What you will do: Each entry below should be retyped exactly as given.

Given records:
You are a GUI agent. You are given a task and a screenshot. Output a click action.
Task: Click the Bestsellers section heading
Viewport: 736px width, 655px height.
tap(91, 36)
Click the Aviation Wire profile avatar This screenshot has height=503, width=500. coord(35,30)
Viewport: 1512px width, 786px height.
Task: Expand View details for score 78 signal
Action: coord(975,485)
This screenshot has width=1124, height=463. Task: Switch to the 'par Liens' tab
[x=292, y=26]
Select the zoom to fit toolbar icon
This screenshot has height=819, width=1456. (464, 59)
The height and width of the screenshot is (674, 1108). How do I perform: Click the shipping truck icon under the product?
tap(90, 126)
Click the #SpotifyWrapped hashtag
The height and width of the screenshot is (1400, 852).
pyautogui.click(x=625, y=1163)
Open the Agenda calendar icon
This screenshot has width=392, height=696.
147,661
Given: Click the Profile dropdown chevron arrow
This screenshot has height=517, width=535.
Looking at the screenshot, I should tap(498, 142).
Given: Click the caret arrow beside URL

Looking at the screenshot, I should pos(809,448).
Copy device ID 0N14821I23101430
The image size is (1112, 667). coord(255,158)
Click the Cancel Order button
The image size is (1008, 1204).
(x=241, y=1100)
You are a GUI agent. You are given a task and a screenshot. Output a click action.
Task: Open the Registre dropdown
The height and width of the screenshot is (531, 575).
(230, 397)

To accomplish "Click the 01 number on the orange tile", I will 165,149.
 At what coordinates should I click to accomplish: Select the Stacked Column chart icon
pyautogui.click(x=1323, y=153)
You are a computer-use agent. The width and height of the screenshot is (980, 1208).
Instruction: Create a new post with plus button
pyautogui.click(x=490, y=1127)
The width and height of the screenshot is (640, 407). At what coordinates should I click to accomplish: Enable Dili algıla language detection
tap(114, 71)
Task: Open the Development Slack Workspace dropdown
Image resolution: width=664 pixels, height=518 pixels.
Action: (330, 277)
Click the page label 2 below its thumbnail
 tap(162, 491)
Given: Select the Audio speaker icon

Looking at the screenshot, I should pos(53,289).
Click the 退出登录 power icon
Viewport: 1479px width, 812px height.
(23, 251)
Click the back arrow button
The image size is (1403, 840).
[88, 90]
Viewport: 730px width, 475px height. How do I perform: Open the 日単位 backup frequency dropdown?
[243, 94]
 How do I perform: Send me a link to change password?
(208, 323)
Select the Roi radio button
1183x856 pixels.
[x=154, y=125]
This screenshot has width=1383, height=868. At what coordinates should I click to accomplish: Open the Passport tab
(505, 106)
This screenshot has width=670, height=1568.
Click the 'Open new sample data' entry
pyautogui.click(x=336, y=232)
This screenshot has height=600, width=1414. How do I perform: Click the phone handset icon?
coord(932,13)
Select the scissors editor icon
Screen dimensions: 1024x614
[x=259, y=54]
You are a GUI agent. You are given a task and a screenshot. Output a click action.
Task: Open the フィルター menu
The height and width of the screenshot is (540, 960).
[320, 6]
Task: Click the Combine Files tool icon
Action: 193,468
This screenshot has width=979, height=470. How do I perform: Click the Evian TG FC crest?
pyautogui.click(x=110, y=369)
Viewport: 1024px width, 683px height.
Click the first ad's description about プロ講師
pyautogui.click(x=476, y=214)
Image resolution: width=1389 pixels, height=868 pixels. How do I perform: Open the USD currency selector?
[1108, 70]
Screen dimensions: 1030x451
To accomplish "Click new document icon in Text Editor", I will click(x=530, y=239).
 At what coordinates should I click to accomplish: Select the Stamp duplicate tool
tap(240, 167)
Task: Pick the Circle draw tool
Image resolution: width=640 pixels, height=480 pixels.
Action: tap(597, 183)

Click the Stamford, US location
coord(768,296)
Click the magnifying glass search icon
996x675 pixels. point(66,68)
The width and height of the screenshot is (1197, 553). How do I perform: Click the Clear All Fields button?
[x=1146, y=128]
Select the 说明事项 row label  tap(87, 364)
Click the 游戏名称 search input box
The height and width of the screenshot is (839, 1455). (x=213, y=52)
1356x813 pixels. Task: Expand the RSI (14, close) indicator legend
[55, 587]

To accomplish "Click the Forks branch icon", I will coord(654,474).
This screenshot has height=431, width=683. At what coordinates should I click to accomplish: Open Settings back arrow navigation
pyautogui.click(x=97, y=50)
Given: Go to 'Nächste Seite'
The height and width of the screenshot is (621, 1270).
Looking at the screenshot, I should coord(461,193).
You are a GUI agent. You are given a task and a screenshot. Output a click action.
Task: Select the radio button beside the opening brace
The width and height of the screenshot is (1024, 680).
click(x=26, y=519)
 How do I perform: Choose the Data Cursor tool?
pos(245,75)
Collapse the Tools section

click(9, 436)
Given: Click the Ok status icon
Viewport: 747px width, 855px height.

Solution below:
You are a GUI agent. You are given a task and a screenshot. Output a click action.
Task: Click the Bestsellers section heading
Viewport: 736px width, 655px height.
tap(91, 36)
Click the Aviation Wire profile avatar This screenshot has height=503, width=500. coord(35,30)
Viewport: 1512px width, 786px height.
Task: Expand View details for score 78 signal
Action: coord(975,485)
This screenshot has width=1124, height=463. Task: Switch to the 'par Liens' tab
[x=292, y=26]
Select the zoom to fit toolbar icon
This screenshot has height=819, width=1456. (464, 59)
The height and width of the screenshot is (674, 1108). How do I perform: Click the shipping truck icon under the product?
tap(90, 126)
Click the #SpotifyWrapped hashtag
The height and width of the screenshot is (1400, 852).
pyautogui.click(x=625, y=1163)
Open the Agenda calendar icon
This screenshot has width=392, height=696.
147,661
Given: Click the Profile dropdown chevron arrow
This screenshot has height=517, width=535.
Looking at the screenshot, I should tap(498, 142).
Given: Click the caret arrow beside URL

Looking at the screenshot, I should pos(809,448).
Copy device ID 0N14821I23101430
The image size is (1112, 667). coord(255,158)
Click the Cancel Order button
The image size is (1008, 1204).
(x=241, y=1100)
You are a GUI agent. You are given a task and a screenshot. Output a click action.
Task: Open the Registre dropdown
The height and width of the screenshot is (531, 575).
(230, 397)

To accomplish "Click the 01 number on the orange tile", I will 165,149.
 At what coordinates should I click to accomplish: Select the Stacked Column chart icon
pyautogui.click(x=1323, y=153)
You are a computer-use agent. The width and height of the screenshot is (980, 1208).
Instruction: Create a new post with plus button
pyautogui.click(x=490, y=1127)
The width and height of the screenshot is (640, 407). At what coordinates should I click to accomplish: Enable Dili algıla language detection
tap(114, 71)
Task: Open the Development Slack Workspace dropdown
Image resolution: width=664 pixels, height=518 pixels.
Action: (330, 277)
Click the page label 2 below its thumbnail
 tap(162, 491)
Given: Select the Audio speaker icon

Looking at the screenshot, I should pos(53,289).
Click the 退出登录 power icon
Viewport: 1479px width, 812px height.
(23, 251)
Click the back arrow button
The image size is (1403, 840).
[88, 90]
Viewport: 730px width, 475px height. How do I perform: Open the 日単位 backup frequency dropdown?
[243, 94]
 How do I perform: Send me a link to change password?
(208, 323)
Select the Roi radio button
1183x856 pixels.
[x=154, y=125]
This screenshot has width=1383, height=868. At what coordinates should I click to accomplish: Open the Passport tab
(505, 106)
This screenshot has width=670, height=1568.
Click the 'Open new sample data' entry
pyautogui.click(x=336, y=232)
This screenshot has height=600, width=1414. How do I perform: Click the phone handset icon?
coord(932,13)
Select the scissors editor icon
Screen dimensions: 1024x614
[x=259, y=54]
You are a GUI agent. You are given a task and a screenshot. Output a click action.
Task: Open the フィルター menu
The height and width of the screenshot is (540, 960).
[320, 6]
Task: Click the Combine Files tool icon
Action: 193,468
This screenshot has width=979, height=470. How do I perform: Click the Evian TG FC crest?
pyautogui.click(x=110, y=369)
Viewport: 1024px width, 683px height.
Click the first ad's description about プロ講師
pyautogui.click(x=476, y=214)
Image resolution: width=1389 pixels, height=868 pixels. How do I perform: Open the USD currency selector?
[1108, 70]
Screen dimensions: 1030x451
To accomplish "Click new document icon in Text Editor", I will click(x=530, y=239).
 At what coordinates should I click to accomplish: Select the Stamp duplicate tool
tap(240, 167)
Task: Pick the Circle draw tool
Image resolution: width=640 pixels, height=480 pixels.
Action: tap(597, 183)

Click the Stamford, US location
coord(768,296)
Click the magnifying glass search icon
996x675 pixels. point(66,68)
The width and height of the screenshot is (1197, 553). How do I perform: Click the Clear All Fields button?
[x=1146, y=128]
Select the 说明事项 row label  tap(87, 364)
Click the 游戏名称 search input box
The height and width of the screenshot is (839, 1455). (x=213, y=52)
1356x813 pixels. Task: Expand the RSI (14, close) indicator legend
[55, 587]

To accomplish "Click the Forks branch icon", I will coord(654,474).
This screenshot has height=431, width=683. At what coordinates should I click to accomplish: Open Settings back arrow navigation
pyautogui.click(x=97, y=50)
Given: Go to 'Nächste Seite'
The height and width of the screenshot is (621, 1270).
Looking at the screenshot, I should coord(461,193).
You are a GUI agent. You are given a task and a screenshot. Output a click action.
Task: Select the radio button beside the opening brace
The width and height of the screenshot is (1024, 680).
click(x=26, y=519)
 How do I perform: Choose the Data Cursor tool?
pos(245,75)
Collapse the Tools section

click(9, 436)
Given: Click the Ok status icon
Viewport: 747px width, 855px height.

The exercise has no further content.